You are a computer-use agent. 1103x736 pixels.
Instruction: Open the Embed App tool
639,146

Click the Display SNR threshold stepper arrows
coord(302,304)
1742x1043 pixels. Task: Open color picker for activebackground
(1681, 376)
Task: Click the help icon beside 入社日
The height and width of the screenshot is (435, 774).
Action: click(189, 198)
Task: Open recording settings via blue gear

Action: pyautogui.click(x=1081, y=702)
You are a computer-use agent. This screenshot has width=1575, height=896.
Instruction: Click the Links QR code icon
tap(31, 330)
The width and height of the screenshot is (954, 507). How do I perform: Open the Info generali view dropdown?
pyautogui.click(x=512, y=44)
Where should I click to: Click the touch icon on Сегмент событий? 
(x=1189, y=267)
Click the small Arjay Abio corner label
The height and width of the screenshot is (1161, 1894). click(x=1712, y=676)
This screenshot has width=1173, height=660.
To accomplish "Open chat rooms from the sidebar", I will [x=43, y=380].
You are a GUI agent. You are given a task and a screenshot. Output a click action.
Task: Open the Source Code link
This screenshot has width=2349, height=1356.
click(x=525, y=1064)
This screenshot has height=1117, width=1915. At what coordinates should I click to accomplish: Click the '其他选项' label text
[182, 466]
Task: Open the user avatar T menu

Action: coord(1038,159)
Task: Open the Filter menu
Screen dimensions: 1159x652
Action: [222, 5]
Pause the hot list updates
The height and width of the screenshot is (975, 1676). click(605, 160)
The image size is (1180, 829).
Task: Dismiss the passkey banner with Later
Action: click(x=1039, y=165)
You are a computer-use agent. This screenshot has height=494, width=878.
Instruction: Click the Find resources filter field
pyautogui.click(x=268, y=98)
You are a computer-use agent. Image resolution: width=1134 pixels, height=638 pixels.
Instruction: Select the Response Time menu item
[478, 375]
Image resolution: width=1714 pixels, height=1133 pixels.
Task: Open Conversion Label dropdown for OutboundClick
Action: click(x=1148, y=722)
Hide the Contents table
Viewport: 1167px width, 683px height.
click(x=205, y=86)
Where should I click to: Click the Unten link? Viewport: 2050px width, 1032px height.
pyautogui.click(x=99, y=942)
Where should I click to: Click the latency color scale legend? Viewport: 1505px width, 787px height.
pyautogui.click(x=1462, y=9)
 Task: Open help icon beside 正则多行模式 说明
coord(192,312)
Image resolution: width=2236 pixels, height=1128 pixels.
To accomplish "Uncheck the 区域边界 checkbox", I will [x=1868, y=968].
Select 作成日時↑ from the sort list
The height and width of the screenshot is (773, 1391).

▶ YOUR TASK
Would you show each line of the listing above that has the string "computer"?

▶ REPLY
You are a computer-use agent. 1103x736 pixels.
You are a computer-use agent. This screenshot has width=1575, height=896.
You are a computer-use agent. This screenshot has height=494, width=878.
You are a computer-use agent. Image resolution: width=1134 pixels, height=638 pixels.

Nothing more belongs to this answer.